+++ PROVIDED RECORDS
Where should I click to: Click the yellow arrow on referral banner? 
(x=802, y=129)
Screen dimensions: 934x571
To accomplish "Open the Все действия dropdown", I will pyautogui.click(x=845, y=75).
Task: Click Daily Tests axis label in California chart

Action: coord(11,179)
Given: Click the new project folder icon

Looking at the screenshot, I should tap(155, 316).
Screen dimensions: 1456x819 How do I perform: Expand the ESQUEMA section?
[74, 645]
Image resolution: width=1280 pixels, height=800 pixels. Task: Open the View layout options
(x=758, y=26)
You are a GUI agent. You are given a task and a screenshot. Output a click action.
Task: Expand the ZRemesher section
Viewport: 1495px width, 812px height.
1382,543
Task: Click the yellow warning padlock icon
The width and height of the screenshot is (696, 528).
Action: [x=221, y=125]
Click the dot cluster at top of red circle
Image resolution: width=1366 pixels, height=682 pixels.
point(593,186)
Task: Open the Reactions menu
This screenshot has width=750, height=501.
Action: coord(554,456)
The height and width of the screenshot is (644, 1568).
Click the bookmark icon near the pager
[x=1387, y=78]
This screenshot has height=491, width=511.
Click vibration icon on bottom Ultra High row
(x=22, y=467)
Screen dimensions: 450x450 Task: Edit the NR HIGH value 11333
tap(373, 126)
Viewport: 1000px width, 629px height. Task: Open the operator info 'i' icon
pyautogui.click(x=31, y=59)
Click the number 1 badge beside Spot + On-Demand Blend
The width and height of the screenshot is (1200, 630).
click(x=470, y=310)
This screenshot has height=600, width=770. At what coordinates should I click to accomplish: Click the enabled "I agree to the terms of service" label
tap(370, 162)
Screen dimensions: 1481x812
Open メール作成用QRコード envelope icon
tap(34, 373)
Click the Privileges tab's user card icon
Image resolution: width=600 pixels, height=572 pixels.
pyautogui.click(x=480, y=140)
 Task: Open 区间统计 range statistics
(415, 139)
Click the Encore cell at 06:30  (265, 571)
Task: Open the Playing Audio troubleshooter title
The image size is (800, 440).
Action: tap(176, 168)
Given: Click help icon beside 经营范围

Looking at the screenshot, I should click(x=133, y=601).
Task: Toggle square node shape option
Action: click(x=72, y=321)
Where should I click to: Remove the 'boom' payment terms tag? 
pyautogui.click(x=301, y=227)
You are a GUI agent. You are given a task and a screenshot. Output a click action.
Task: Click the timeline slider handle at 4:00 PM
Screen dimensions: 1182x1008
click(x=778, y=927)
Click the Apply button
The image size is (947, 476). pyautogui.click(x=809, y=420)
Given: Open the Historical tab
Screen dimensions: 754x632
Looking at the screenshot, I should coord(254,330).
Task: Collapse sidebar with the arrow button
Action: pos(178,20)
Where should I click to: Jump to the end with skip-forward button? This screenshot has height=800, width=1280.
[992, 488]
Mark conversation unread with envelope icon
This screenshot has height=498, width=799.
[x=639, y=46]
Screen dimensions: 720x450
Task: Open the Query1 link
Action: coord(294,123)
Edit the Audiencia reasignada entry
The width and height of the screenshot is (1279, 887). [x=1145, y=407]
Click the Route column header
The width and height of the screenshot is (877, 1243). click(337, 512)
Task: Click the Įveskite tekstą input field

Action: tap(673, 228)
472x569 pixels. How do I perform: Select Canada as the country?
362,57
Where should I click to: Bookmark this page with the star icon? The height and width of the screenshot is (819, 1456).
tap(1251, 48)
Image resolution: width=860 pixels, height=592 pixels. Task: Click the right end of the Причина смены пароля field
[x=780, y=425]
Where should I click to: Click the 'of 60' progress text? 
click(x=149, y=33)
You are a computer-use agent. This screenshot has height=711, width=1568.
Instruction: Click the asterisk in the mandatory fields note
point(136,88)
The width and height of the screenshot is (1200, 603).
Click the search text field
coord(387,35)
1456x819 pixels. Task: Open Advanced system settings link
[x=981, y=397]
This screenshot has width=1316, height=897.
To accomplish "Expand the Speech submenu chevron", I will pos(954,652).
++++++
§ **WHAT YOU WILL DO**
Copy all of the data above line for line, without changing anything.

§ **THE REPLY**
Where should I click to: Click the yellow arrow on referral banner? 
(x=802, y=129)
Screen dimensions: 934x571
To accomplish "Open the Все действия dropdown", I will pyautogui.click(x=845, y=75).
Task: Click Daily Tests axis label in California chart

Action: coord(11,179)
Given: Click the new project folder icon

Looking at the screenshot, I should tap(155, 316).
Screen dimensions: 1456x819 How do I perform: Expand the ESQUEMA section?
[74, 645]
Image resolution: width=1280 pixels, height=800 pixels. Task: Open the View layout options
(x=758, y=26)
You are a GUI agent. You are given a task and a screenshot. Output a click action.
Task: Expand the ZRemesher section
Viewport: 1495px width, 812px height.
1382,543
Task: Click the yellow warning padlock icon
The width and height of the screenshot is (696, 528).
Action: [x=221, y=125]
Click the dot cluster at top of red circle
Image resolution: width=1366 pixels, height=682 pixels.
point(593,186)
Task: Open the Reactions menu
This screenshot has width=750, height=501.
Action: coord(554,456)
The height and width of the screenshot is (644, 1568).
Click the bookmark icon near the pager
[x=1387, y=78]
This screenshot has height=491, width=511.
Click vibration icon on bottom Ultra High row
(x=22, y=467)
Screen dimensions: 450x450 Task: Edit the NR HIGH value 11333
tap(373, 126)
Viewport: 1000px width, 629px height. Task: Open the operator info 'i' icon
pyautogui.click(x=31, y=59)
Click the number 1 badge beside Spot + On-Demand Blend
The width and height of the screenshot is (1200, 630).
click(x=470, y=310)
This screenshot has height=600, width=770. At what coordinates should I click to accomplish: Click the enabled "I agree to the terms of service" label
tap(370, 162)
Screen dimensions: 1481x812
Open メール作成用QRコード envelope icon
tap(34, 373)
Click the Privileges tab's user card icon
Image resolution: width=600 pixels, height=572 pixels.
pyautogui.click(x=480, y=140)
 Task: Open 区间统计 range statistics
(415, 139)
Click the Encore cell at 06:30  (265, 571)
Task: Open the Playing Audio troubleshooter title
The image size is (800, 440).
Action: tap(176, 168)
Given: Click help icon beside 经营范围

Looking at the screenshot, I should click(x=133, y=601).
Task: Toggle square node shape option
Action: click(x=72, y=321)
Where should I click to: Remove the 'boom' payment terms tag? 
pyautogui.click(x=301, y=227)
You are a GUI agent. You are given a task and a screenshot. Output a click action.
Task: Click the timeline slider handle at 4:00 PM
Screen dimensions: 1182x1008
click(x=778, y=927)
Click the Apply button
The image size is (947, 476). pyautogui.click(x=809, y=420)
Given: Open the Historical tab
Screen dimensions: 754x632
Looking at the screenshot, I should coord(254,330).
Task: Collapse sidebar with the arrow button
Action: pos(178,20)
Where should I click to: Jump to the end with skip-forward button? This screenshot has height=800, width=1280.
[992, 488]
Mark conversation unread with envelope icon
This screenshot has height=498, width=799.
[x=639, y=46]
Screen dimensions: 720x450
Task: Open the Query1 link
Action: coord(294,123)
Edit the Audiencia reasignada entry
The width and height of the screenshot is (1279, 887). [x=1145, y=407]
Click the Route column header
The width and height of the screenshot is (877, 1243). click(337, 512)
Task: Click the Įveskite tekstą input field

Action: tap(673, 228)
472x569 pixels. How do I perform: Select Canada as the country?
362,57
Where should I click to: Bookmark this page with the star icon? The height and width of the screenshot is (819, 1456).
tap(1251, 48)
Image resolution: width=860 pixels, height=592 pixels. Task: Click the right end of the Причина смены пароля field
[x=780, y=425]
Where should I click to: Click the 'of 60' progress text? 
click(x=149, y=33)
You are a computer-use agent. This screenshot has height=711, width=1568.
Instruction: Click the asterisk in the mandatory fields note
point(136,88)
The width and height of the screenshot is (1200, 603).
Click the search text field
coord(387,35)
1456x819 pixels. Task: Open Advanced system settings link
[x=981, y=397]
This screenshot has width=1316, height=897.
To accomplish "Expand the Speech submenu chevron", I will pos(954,652).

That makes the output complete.